Note: once the theme is decided, I'll change this to a nomination thread and then ultimately to a voting thread so we don't have multiple threads all over the place. 

I figure let's give until April 6th to decide on a theme, April 13th to get nominations in, and April 20th to choose the book for May. Stagger it a bit so we have plenty of time to make choices.

OK, please get your thoughts in if you plan on reading in May!


----------



## Philip Overby

OK, I'm going to go ahead and make my vote and hope other people get on board later on. I know this is still pretty early, but I wanted to go ahead and get some ideas floating around since the Reading Group has kind of slowed down with I believe a lot of people not finishing _His Majesty's Dragon._ I apologize that I didn't stay on the ball with that one, but I'm just finding it difficult to finish at the moment. I'm happy with the April pick so far as I think it's really good, but I want to make sure we can keep the group going with picks everyone is pretty happy with.

So my vote for the theme for May is: dark fantasy. I'm going to go with this definition of what dark fantasy is:



> Dark fantasy is a subgenre of fantasy which can refer to literary, artistic and filmic works that combine fantasy with elements of horror. The term can be used broadly to refer to fantastical works that have a dark, gloomy atmosphere or a sense of horror and dread.[1]



Get your votes in for a different theme if you're interested in trying something else. You can also suggest your own ideas as well.


----------



## Ankari

A new suggestion:

Books set in a RPG world.

These can include any Warhammer: 40K, D&D, Shadowrunner, Dragon Age, World of Warcraft, and Everquest settings.

Thoughts?


----------



## Philip Overby

I'm cool with that as well. I was actually going to suggest that, but I couldn't think of how to word it. I was going to say "shared world" but that didn't make sense for some reason. I would love to read some Warhammer books. I have one called _Runefang_ here at my house I've been wanting to read for a while. 
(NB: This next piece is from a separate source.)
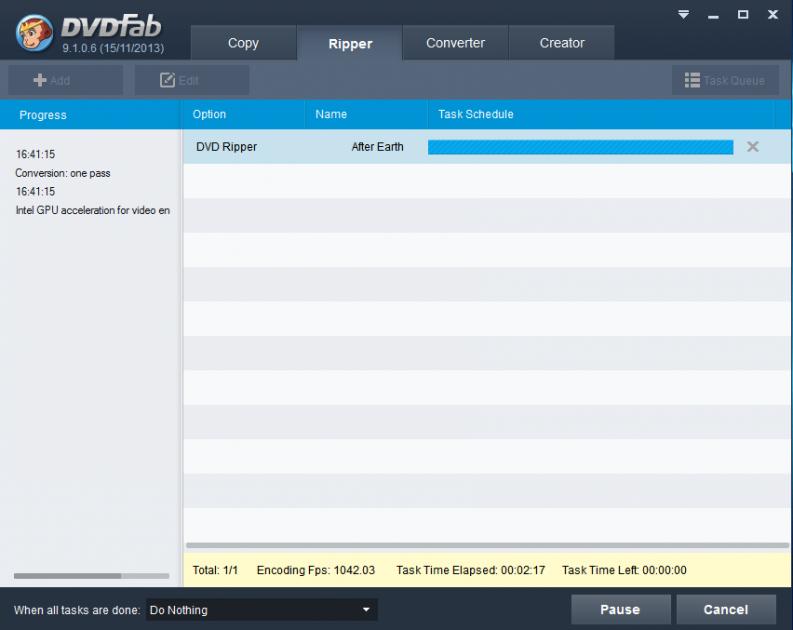Open the Creator tab

[x=562, y=43]
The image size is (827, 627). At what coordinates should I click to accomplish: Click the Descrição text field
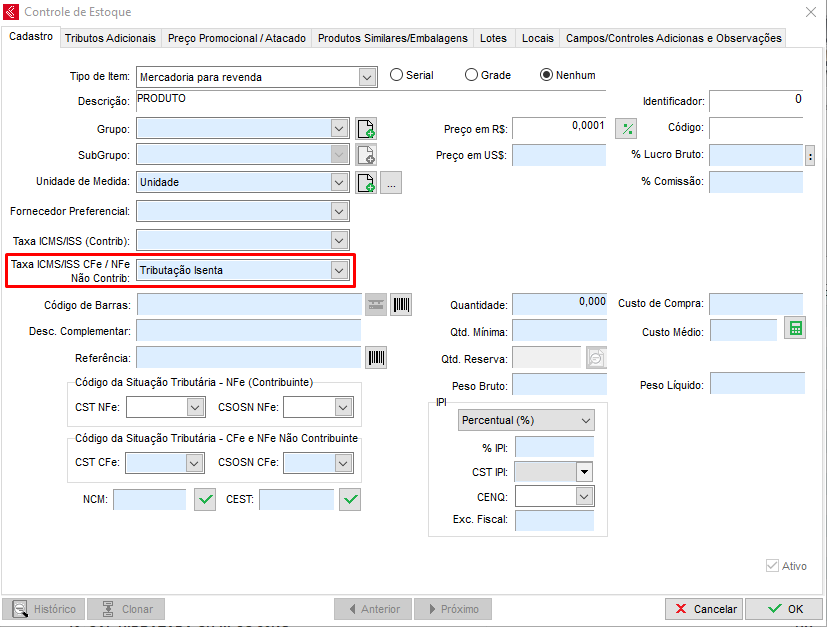[370, 99]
If others are on board, I'd be happy with that since I could still nominate lots of dark fantasy books. Hell, that is where "grimdark" came from originally anyway.

(I still don't get grimdark, honestly. A lot of what I read is labeled as such, but to me it basically just means "gritty fantasy." I guess if it works for some people, whatever.  )


----------



## Steerpike

For CL Werner, the Witch Hunter books are probably better. For Warhammer, either the Felix and Gotrek books or Nathan Long's Blackheart books are good. Or Long's Ulrika the Vampire books (though since Ulrika is a spin-off of Felix and Gotrek it makes some sense to read those first). For WH40K, anything by Dan Abnett.


----------



## Ophiucha

I'd love to _read_ more new fantasy, but I also don't really have the money to buy a book that's still in hardcover and has a $18 Kindle price, you know? As for shared world, the only problem I could see with that is reader accessibility - a _lot_ of them require you have some knowledge of the series before you read. Certainly all of the video game ones I've read, particularly from Bioware. There's also a quality control issue, but I'd hope nominations would weed out the best of them.


----------



## Philip Overby

I thought the same thing about both of those issues.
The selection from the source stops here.